Updated Jun 9, 2026 History

The One-Shot Problem

A task too big to fit in one prompt-response cycle, attempted in one anyway.

The agent produces something. It compiles. Surface tests pass. But pieces silently disappear: a requirement from paragraph three is missing, a constraint is ignored, an error path is absent.

The agent didn't lie. It ran out of context, attention, or tool-call budget — and shipped what fit.

Why it happens

flowchart LR
    Big[Big request] --> CW[Context pressure]
    Big --> AD[Attention dilution]
    Big --> TB[Tool-call budget]
    CW & AD & TB --> Out[Plausible but incomplete]

Context pressure: spec, code, conventions, tests all compete for the same tokens. Past a threshold things disappear, silently.
Attention dilution: earlier instructions get less weight as later ones pile on.
Tool budget: every grep/read/edit is a round trip. Hit the ceiling, the agent shortcuts the rest.

The classic symptom

PR reads complete. Diff covers the expected files. Read closely:

An enum case isn't handled.
A retry path is referenced in a comment but never implemented.
The happy-path test exists; four error paths from the spec don't.
A dependency is imported but never installed.
Code labelled "idempotent" isn't.

Failure is quiet.

What doesn't work

"Try harder." "Use a bigger model." "Add more tests." "Read carefully."

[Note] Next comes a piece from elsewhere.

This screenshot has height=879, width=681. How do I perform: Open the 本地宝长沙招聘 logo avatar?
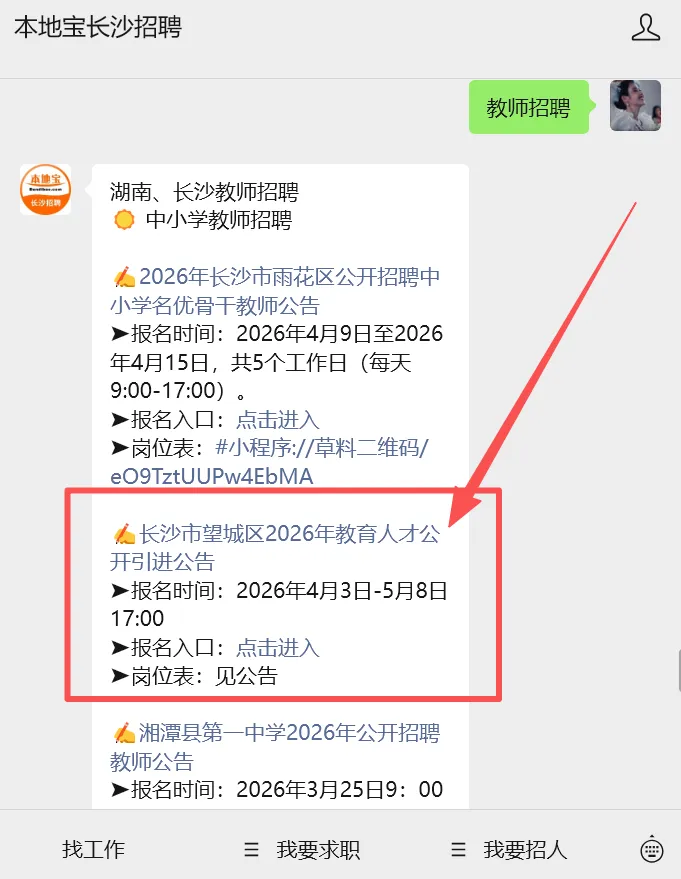[x=45, y=189]
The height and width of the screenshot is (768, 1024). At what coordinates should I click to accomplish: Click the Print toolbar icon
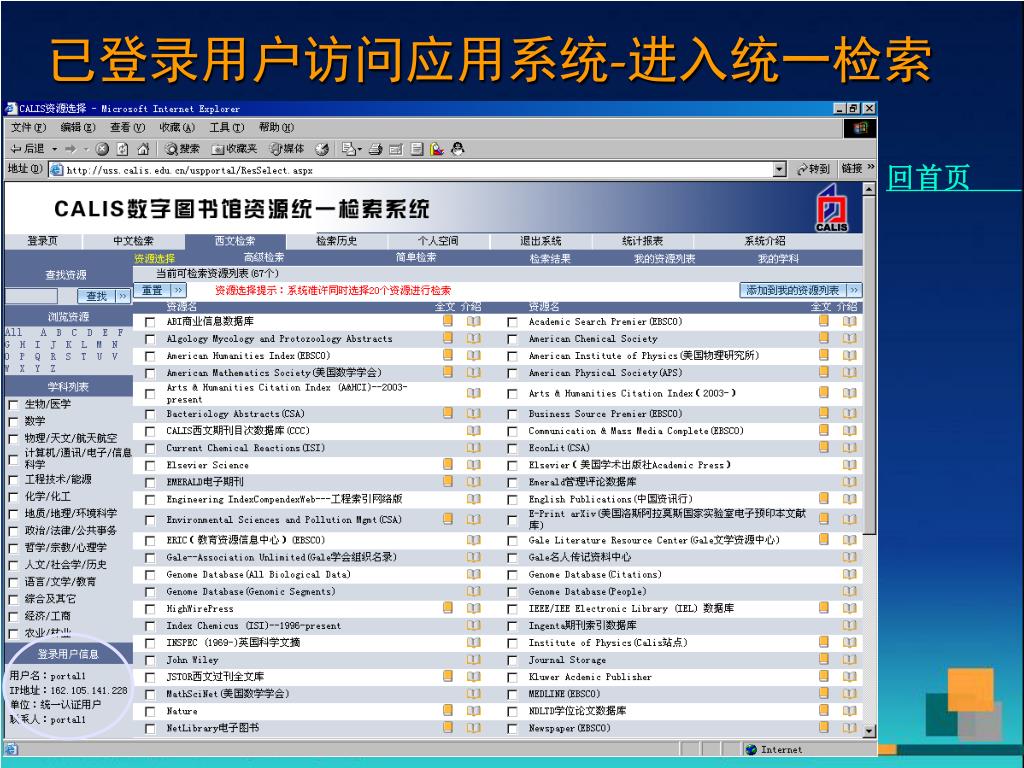pyautogui.click(x=375, y=149)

Bigger models push the ceiling out — there's still a ceiling, and cost grows faster than the ceiling does. The other three are human-side rework.

What works

Break the work into pieces small enough that each one is actually one-shottable.

flowchart LR
    Big[Big request] --> S1[specify]
    S1 --> S2[clarify]
    S2 --> S3[plan]
    S3 --> S4[tasks]
    S4 --> S5[implement]
    S5 --> S6[verify]

Each box is a separate invocation. Each has a tight prompt and fresh context. The agent that writes the spec is not the agent that writes the code, and the agent that writes the code touches one task at a time. This is the whole basis of the Spec-Driven Workflow.

Logical "runs"

A run is one coherent batch — one feature branch, one PR, one design decision. Each run has a strict envelope: spec, plan, tasks, verify gate.

Task = one-shottable.
Run = graph of tasks.
A run that grows beyond its envelope is the smell. Split it.

Adding "while you're at it" tasks mid-conversation is one-shot territory. Stop, scope, split.

Signs you're about to ship a one-shot

Prompt grows mid-conversation ("...and also...").
Diff touches more than ~3 logical components.
Plan covers the whole feature in a single sketch.
Task list has < ~5 items for non-trivial work.
Implement ends in one big commit.

Recovering after the fact

Run verify against the diff with the original spec. Don't ask the same agent to "patch the gaps" — that produces a second one-shot on top of the first. Re-enter at tasks. Add the missing items as proper tasks with proper context.

Small enough to one-shot, structured enough to verify.